Старпом и вправду шествовал как принц. На нем была великолепно подогнанная синяя форма из дорогой саржи; обветренную шею оттенял воротник шикарной белой рубашки, открытый таким образом, чтобы были видны волосы на груди. На ногах были белоснежные теннисные туфли, почти полностью прикрытые широкими штанинами брюк. В левой руке он держал фуражку, как оперные певцы обычно держат шляпу, а правой размахивал тростью. Но самым поразительным в его костюме были знаки отличия. На левой стороне груди не было ничего, зато на правой красовался вышитый золотом немецкий крест, а в верхней петлице кителя, словно маятник, раскачивался на красно-белой ленте Железный крест 2-го класса. Из нагрудного кармана торчал кончик белого шелкового носового платка, сложенного в форме веера.
— Никаких оваций, господа. Как я выгляжу, я знаю. Ну, как вы провели свою первую ночь?
— В серьезных занятиях, читал Эрнста Юнгера.
— Прекрасно, прекрасно. А теперь, если меня не подводит зрение, вы посетили одно достойное заведение?
— Да, неплохое местечко. Но ничего из этого не вышло. Вы знаете Лa-Жон?
— Не имел еще удовольствия познакомиться с этой выдающейся особой, но слышал о ней.
— Зато наш командир уже имеет это удовольствие.
— Неужели? Он уже получил его или только собирается? Я имею в виду…
— Еще собирается. Они пока беседуют.
— Ага… беседуют. — Старпом взял себя за подбородок и потер его. — У меня появилась идея — почему бы нам не пойти и не посмотреть на них?
— Лютке это не понравится, — сказал Рамер.
— Ну а каково ваше мнение? — спросил старпом.
— Тогда пошли быстрее, — предостерег Тайхман, — пока они не поднялись наверх.
И они помчались.
Во время своего ускоренного марша к борделю они случайно толкнули майора авиации, который как-то нерешительно двигался в том же направлении.
— Черт побери, господа, — крикнул он. — Где горит?
— Мы спешим в бордель, господин майор, — объяснил Тайхман.
Майор вздрогнул.
— Возмутительно! — крикнул он им вслед. — Вечно флотские нас обходят!
— Он был бы очень рад присоединиться к нам, — сказал Витгенберг. — У него такой несчастный вид.
Они пришли вовремя. Старпом направился прямо к Лa-Жон, учтиво раскланялся, пробормотал часть своего имени и сказал:
— Je suis trex heureux de vous connaitre, madame.[9]

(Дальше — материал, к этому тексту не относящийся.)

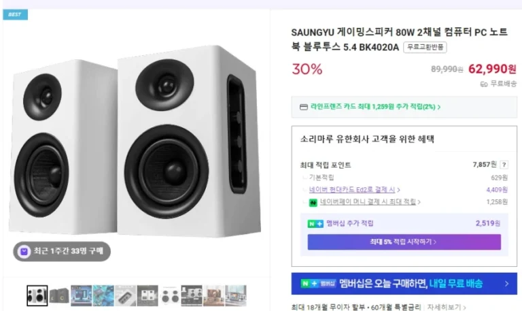Click the N+ icon beside 멤버십 추가 적립

pyautogui.click(x=315, y=223)
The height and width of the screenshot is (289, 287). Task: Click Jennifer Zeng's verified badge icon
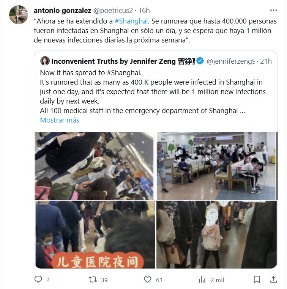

Ла-Жон кивнула. Старпом представил ей своих попутчиков. Тайхман впервые видел своего командира в такой растерянности. Лютке потерял дар речи и сидел, громко втягивая воздух крючковатым носом.

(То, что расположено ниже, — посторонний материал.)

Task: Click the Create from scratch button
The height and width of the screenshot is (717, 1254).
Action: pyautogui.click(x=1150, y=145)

— Permettez, madame, que je m'installe a cote de vous?[10] — спросил старпом и уселся рядом с ней.
— Mais j'avais oublie de vous presenter mon capitaine.[11]
— Что он сказал?
— Он представил вас этой даме, господин капитан-лейтенант, — сказал Тайхман.
— Ну вы и наглец, Витгенберг, — произнес Лютке.

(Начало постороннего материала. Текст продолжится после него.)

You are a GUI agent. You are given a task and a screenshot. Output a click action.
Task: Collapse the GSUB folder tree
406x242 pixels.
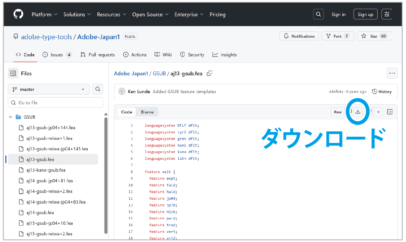(x=11, y=117)
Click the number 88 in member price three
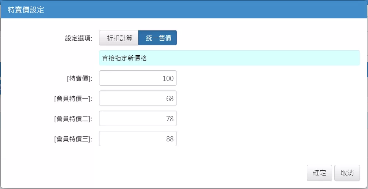Viewport: 368px width, 189px height. 170,139
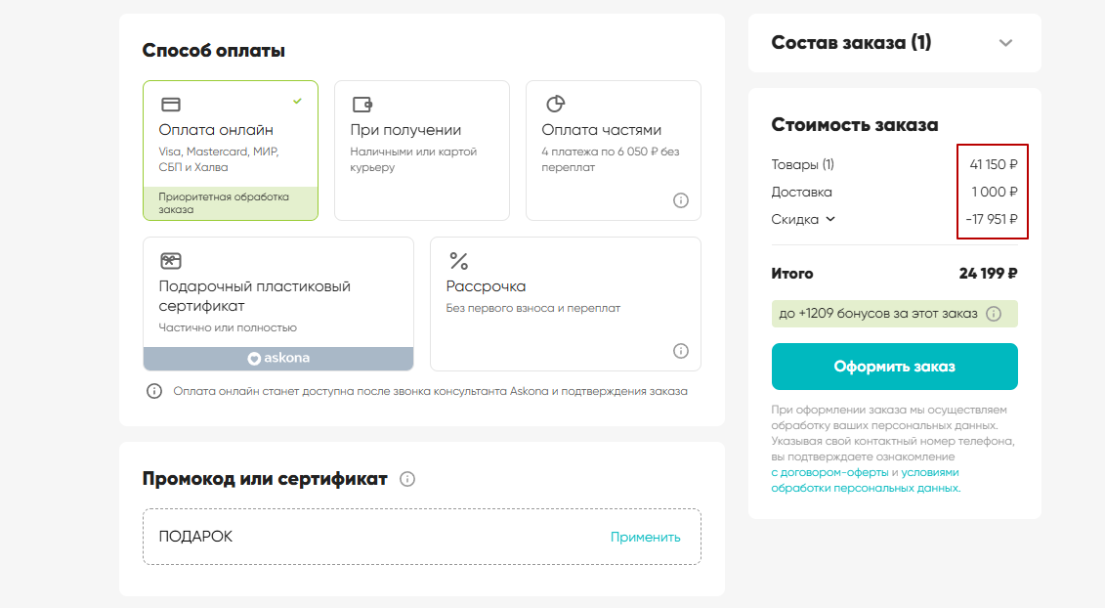This screenshot has width=1105, height=608.
Task: Click the pie chart icon for split payment
Action: click(554, 104)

— Я не хотел оскорбить вас, господин капитан-лейтенант, — но если вам нужен переводчик…
— Мне не нужен переводчик.
— Mais votre prononciation est excellente,[12] — обратилась к старпому Ла-Жон.
— Это один из моих подчиненных, — объяснил ей Лютке по-немецки.
— Ma bouche sait encore autre chose que de parler francais,[13] — сказал старпом.
— Je veux bien le croire, [14] — улыбнулась Ла-Жон с видом львицы, которая еще не решила, какой кусок мяса сожрать первым.